Titolo della tesi: Paesaggi della protesta. Mappe e fenomenografie di atmosfere collettive
Nonostante l’ovvietà secondo cui ogni azione ha necessariamente luogo da qualche parte, lo spazio è rimasto a lungo un aspetto poco indagato nelle analisi sulle mobilitazioni collettive.
Negli studi urbani, infatti, solo a partire dagli anni 2000 comincia a diffondersi una sensibilità sul tema della dimensione spaziale delle proteste. Nessuno studio, però, indaga direttamente il fenomeno a partire dalla prospettiva delle atmosfere, intese come “quasi-cose” che abitano una determinata situazione spaziale (Böhme, 1993; Schmitz, 2011; Griffero, 2013).

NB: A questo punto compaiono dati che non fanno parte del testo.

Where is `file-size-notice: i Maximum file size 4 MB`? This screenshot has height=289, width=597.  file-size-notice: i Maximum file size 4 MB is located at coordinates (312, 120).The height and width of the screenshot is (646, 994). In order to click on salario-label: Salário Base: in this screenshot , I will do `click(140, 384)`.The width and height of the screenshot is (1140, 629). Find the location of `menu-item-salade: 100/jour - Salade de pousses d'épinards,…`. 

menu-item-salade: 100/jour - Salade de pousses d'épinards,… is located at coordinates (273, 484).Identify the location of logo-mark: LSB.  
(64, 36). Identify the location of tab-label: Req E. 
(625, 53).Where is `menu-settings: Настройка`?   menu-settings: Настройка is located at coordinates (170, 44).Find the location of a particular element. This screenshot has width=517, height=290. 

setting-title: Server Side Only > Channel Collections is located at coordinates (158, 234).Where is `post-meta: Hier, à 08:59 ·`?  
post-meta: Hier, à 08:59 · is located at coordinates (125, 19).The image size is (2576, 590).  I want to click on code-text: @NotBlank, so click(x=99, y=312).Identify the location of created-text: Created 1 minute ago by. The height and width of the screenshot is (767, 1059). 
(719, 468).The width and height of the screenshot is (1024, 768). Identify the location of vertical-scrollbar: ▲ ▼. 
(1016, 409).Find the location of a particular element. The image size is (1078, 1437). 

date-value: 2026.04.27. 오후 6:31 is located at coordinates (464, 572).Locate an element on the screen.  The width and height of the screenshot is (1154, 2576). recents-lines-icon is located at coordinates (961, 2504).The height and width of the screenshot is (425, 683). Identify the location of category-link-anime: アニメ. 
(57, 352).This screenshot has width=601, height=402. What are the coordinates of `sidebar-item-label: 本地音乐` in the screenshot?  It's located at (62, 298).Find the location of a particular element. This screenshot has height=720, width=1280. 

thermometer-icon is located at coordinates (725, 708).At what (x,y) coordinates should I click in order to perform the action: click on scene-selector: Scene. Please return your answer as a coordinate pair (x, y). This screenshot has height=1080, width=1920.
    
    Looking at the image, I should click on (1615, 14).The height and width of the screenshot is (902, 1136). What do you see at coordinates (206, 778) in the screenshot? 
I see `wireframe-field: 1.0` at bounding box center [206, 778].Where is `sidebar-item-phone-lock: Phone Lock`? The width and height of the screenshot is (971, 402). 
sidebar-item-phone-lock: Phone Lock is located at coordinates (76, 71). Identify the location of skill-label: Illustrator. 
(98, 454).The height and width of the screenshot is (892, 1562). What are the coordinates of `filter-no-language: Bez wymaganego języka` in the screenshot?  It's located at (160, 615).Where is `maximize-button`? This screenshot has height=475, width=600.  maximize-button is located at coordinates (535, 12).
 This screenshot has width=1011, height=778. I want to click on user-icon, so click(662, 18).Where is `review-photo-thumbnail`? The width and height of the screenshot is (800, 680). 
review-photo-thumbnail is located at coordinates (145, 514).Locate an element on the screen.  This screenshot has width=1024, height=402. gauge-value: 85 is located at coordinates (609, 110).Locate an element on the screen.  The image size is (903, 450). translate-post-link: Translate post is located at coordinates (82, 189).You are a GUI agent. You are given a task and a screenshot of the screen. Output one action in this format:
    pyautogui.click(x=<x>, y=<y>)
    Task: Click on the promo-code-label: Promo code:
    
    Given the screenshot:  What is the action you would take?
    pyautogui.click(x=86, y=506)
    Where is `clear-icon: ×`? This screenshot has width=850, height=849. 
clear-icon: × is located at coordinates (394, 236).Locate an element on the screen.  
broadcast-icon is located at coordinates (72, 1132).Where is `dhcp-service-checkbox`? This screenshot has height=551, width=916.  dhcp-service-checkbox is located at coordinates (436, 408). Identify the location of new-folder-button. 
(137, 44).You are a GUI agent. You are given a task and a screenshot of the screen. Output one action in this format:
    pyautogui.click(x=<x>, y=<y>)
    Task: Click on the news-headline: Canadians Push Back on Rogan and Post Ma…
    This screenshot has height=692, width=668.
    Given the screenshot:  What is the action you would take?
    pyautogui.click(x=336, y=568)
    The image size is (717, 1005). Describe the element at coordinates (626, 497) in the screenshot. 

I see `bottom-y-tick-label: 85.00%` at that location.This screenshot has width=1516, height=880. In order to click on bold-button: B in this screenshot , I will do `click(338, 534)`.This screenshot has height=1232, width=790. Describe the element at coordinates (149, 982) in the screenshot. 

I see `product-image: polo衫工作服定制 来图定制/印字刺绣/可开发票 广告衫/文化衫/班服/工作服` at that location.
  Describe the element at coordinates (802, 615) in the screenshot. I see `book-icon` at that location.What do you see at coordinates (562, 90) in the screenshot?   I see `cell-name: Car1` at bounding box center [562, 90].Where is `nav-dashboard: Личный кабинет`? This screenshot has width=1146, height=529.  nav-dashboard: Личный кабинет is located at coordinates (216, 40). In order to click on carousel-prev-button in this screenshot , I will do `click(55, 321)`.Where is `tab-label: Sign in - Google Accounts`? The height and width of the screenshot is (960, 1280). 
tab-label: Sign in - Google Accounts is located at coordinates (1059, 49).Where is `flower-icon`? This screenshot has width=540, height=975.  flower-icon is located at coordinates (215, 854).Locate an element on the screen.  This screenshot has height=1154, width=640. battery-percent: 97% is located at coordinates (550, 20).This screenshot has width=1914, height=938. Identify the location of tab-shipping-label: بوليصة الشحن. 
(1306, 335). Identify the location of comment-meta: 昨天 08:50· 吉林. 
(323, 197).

Anche la disciplina del paesaggio, da qualche anno, considera le atmosfere come traiettoria teorica di riferimento. Tale concetto infatti “nomade” migra, circola, traduce – e tradisce – le sue origini filosofiche, sulla base di volta in volta, di ulteriori fecondi intrecci disciplinari.
A tal proposito, la prospettiva delle atmosfere affettive (Anderson, 2009) e delle atmosfere urbane (Gandy, 2017) precisa il concetto attraverso un accento culturale e politico, considerando le atmosfere come fenomeni corporei condivisi. Se alcuni autori parlano di atmosfere collettive (Runkel, 2018; Trigg, 2020) altri di ambiances politici (Masson, Thomas 2020), anche questo studio, lavorando in continuità con questi, si prefigge di coniugare la questione di una aistetica come teoria della conoscenza sensibile con i processi sociali e le dinamiche di potere che animano lo spazio.
Così come l’atmosfera è un concetto vago, anche il paesaggio, infatti, pur godendo di una certa diffusione, non conosce univocità in termini di definizione. Definiamo “paesaggi della protesta” quella condizione alterata ed eccitata di paesaggio, attraverso cui emergerebbe in modo più nitido lo spessore sempre atmosferico di questo.
Questi rappresentano infatti da un lato un’occasione di indagine rispetto alle teorie sul paesaggio, dall’altro uno spazio di sperimentazione in termini di nuovi codici – mappe e fenomenografie – in grado di descrivere la complessità, sociale e atmosferica, del reale.
La folla – con riferimento alla fenomenologia di Elias Canetti – e la capanna in senso lato – con riferimento alla modalità di presidiare il territorio dei “nuovi Walden” attivisti ambientalisti – individuano due forme della contemporaneità del paesaggio della protesta, declinate secondo un minimo comun denominatore: la dimensione affettiva. Se la prima rappresenta un vettore di affetti, attraverso il fenomeno della “trasmissione” e della “risonanza” (Brennan, 2004; Rosa, 2020), la seconda identifica il campo di protesta come “infrastruttura affettiva” (Näre, Jokela, 2023), attraverso ripetizioni di rituali e pratiche condivise. In tal senso, anche i due casi di studio – il movimento anti-ELAB di Hong Kong 2019-2020 e la ZAD di Notre-Dame-des-Landes – documentano i paesaggi della protesta come cifra del nostro tempo. Non necessariamente a confronto, ma come estratti di particolari manifestazioni di un più ampio insieme, entrambe queste condizioni di protesta, attraverso uno sguardo fenome¬nologico, intendono fotografare trame invisibili e inafferrabili, le une nascoste nei boschi negli interstizi del capitalismo, le altre velocissime, in grado di sfuggire anche ai super-panottici dei sistemi tecnologici più avanzati.
Tale studio identifica un tentativo di indagare lo spazio vissuto di alcuni paesaggi della protesta, attraverso la costruzione di una metodologia di indagine che tenta di ibridare mappe e fenomenografie. In termini più generali, si posiziona in un intermezzo disciplinare che tiene insieme l’istanza estetica e sociale del paesaggio, suggerendo secondo una certa “chiamata” del nostro tempo, alcuni accenti su questioni centrali della contemporaneità, fra cui si menzionano i termini “precarietà” e “atmosfera”.